• [The task] Recast the lines from the line with "Revent Artisan Test Bakeries (177, 624)" up to and including the line with "Capire le scommesse" as a Markdown table with the columns Row and Line, numbering each row and leaving out any blank lines.

• [Exercise materials]

--------------------------------------------------

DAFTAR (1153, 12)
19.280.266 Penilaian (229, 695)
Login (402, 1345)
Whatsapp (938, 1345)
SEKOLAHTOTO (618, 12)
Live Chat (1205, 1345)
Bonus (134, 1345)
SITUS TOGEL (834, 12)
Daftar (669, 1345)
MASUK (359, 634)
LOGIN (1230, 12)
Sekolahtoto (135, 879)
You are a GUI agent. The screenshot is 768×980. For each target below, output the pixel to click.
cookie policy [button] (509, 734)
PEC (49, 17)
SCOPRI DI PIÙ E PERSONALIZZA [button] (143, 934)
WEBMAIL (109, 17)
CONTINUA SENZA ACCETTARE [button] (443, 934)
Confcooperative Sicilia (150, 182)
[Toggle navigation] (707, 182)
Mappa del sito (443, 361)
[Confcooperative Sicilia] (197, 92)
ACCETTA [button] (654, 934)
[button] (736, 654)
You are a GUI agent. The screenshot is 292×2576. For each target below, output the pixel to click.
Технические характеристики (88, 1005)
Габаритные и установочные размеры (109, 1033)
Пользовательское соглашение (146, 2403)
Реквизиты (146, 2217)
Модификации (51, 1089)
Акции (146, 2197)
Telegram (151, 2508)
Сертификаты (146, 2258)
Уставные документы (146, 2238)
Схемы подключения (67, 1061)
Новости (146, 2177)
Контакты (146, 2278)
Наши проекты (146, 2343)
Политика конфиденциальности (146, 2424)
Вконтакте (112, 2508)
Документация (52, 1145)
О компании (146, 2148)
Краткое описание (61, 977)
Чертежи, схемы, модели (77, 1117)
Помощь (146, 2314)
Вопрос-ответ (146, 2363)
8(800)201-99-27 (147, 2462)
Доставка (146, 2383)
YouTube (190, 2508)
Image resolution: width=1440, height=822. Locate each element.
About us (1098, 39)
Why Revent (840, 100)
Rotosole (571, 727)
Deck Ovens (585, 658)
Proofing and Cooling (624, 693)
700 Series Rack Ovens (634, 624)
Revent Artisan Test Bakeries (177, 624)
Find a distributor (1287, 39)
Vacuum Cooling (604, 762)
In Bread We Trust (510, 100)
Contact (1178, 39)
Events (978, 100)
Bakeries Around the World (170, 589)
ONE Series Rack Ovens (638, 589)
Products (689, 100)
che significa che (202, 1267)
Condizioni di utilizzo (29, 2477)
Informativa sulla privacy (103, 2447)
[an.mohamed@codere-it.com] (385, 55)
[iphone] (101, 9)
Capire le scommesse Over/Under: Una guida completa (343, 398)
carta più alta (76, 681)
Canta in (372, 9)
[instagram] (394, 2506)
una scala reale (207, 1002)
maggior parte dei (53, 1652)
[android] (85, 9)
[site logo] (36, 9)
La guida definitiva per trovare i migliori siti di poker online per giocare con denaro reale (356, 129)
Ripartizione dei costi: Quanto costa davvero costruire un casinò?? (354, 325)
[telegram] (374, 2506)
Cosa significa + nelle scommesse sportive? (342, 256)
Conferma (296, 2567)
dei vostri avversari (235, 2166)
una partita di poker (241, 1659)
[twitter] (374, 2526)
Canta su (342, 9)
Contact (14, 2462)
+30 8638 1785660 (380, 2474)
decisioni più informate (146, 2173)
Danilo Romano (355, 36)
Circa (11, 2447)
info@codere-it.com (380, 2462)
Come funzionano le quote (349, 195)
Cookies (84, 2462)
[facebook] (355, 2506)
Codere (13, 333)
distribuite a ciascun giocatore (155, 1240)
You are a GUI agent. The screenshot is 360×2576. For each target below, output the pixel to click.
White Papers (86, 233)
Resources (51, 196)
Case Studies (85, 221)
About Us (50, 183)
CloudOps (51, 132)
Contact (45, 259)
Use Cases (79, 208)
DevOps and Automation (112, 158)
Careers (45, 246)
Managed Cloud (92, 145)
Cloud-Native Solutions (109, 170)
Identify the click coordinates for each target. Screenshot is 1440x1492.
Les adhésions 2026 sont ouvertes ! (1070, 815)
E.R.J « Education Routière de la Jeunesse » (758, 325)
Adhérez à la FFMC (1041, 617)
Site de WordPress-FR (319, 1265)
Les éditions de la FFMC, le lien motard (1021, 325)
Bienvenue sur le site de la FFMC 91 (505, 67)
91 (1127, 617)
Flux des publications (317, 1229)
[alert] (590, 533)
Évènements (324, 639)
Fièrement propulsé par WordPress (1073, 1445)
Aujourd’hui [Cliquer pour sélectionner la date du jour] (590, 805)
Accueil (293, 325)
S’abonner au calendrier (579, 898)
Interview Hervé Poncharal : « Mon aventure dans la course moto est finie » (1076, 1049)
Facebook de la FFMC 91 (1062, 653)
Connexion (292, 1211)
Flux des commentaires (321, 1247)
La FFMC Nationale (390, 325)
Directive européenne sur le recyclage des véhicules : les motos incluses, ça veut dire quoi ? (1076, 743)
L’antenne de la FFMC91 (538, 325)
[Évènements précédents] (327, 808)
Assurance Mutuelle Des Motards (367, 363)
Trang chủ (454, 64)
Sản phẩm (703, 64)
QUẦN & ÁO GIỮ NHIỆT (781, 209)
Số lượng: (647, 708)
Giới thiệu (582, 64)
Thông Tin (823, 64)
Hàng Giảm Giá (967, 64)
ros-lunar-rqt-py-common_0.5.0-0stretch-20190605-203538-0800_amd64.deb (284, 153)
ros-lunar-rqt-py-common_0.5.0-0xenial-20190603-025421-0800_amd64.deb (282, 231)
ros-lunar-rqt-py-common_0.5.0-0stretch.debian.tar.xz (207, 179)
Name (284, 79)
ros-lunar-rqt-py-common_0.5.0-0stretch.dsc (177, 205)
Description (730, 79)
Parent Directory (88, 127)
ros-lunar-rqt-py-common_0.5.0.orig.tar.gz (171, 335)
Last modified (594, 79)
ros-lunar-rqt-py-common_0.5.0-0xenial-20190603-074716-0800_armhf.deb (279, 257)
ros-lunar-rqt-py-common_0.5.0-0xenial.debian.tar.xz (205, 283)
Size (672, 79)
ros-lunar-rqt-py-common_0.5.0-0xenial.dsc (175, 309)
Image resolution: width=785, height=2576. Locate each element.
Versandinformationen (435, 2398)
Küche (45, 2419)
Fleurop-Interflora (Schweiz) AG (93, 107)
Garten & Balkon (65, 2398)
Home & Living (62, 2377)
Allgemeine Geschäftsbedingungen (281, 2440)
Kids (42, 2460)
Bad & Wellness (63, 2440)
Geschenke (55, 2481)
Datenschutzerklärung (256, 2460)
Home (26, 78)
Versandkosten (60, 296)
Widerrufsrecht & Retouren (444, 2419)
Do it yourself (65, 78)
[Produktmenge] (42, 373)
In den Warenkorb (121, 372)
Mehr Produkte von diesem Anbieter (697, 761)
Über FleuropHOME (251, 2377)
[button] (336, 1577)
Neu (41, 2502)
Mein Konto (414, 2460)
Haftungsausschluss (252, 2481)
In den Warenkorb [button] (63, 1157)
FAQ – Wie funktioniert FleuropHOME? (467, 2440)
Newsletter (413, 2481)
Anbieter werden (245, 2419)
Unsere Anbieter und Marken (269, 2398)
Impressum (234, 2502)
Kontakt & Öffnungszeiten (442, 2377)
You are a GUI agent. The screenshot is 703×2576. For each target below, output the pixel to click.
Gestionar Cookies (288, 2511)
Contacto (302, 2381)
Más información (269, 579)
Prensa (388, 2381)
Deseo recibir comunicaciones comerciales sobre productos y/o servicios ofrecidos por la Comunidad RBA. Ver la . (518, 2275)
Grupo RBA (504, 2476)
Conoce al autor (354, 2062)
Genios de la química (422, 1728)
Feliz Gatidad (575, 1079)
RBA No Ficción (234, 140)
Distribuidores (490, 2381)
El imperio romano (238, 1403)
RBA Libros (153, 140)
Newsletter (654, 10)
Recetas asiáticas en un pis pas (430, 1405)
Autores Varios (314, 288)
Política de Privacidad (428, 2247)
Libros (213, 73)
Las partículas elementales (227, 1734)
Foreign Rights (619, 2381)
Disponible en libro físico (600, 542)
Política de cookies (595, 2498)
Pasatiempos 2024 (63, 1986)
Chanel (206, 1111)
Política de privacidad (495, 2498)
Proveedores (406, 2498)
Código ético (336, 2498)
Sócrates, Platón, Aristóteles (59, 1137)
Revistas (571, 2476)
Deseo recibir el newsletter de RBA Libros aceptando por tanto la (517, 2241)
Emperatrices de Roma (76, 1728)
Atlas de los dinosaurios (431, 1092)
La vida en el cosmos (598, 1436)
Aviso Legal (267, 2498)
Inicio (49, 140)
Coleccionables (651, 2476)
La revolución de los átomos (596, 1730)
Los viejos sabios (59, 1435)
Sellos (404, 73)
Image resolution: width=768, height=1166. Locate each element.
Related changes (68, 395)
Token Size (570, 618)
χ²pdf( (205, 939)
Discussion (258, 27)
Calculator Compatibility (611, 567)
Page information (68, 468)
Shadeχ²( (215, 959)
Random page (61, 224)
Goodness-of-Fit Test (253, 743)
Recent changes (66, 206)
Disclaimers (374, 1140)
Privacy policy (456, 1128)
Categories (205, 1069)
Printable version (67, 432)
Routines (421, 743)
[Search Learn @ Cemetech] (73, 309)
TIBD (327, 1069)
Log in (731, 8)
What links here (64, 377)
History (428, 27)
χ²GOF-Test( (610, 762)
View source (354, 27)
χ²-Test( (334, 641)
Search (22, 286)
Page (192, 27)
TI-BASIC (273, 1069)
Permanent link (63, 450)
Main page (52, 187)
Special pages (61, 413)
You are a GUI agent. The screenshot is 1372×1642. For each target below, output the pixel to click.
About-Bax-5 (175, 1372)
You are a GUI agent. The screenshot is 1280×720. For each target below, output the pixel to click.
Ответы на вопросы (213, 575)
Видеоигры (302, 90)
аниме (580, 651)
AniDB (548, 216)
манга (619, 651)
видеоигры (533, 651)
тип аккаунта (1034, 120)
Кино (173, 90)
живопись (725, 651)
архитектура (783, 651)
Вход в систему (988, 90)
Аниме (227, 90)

--------------------------------------------------

• [Full output]
| Row | Line |
|---|---|
| 1 | Revent Artisan Test Bakeries (177, 624) |
| 2 | Find a distributor (1287, 39) |
| 3 | Vacuum Cooling (604, 762) |
| 4 | In Bread We Trust (510, 100) |
| 5 | Contact (1178, 39) |
| 6 | Events (978, 100) |
| 7 | Bakeries Around the World (170, 589) |
| 8 | ONE Series Rack Ovens (638, 589) |
| 9 | Products (689, 100) |
| 10 | che significa che (202, 1267) |
| 11 | Condizioni di utilizzo (29, 2477) |
| 12 | Informativa sulla privacy (103, 2447) |
| 13 | [an.mohamed@codere-it.com] (385, 55) |
| 14 | [iphone] (101, 9) |
| 15 | Capire le scommesse Over/Under: Una guida completa (343, 398) |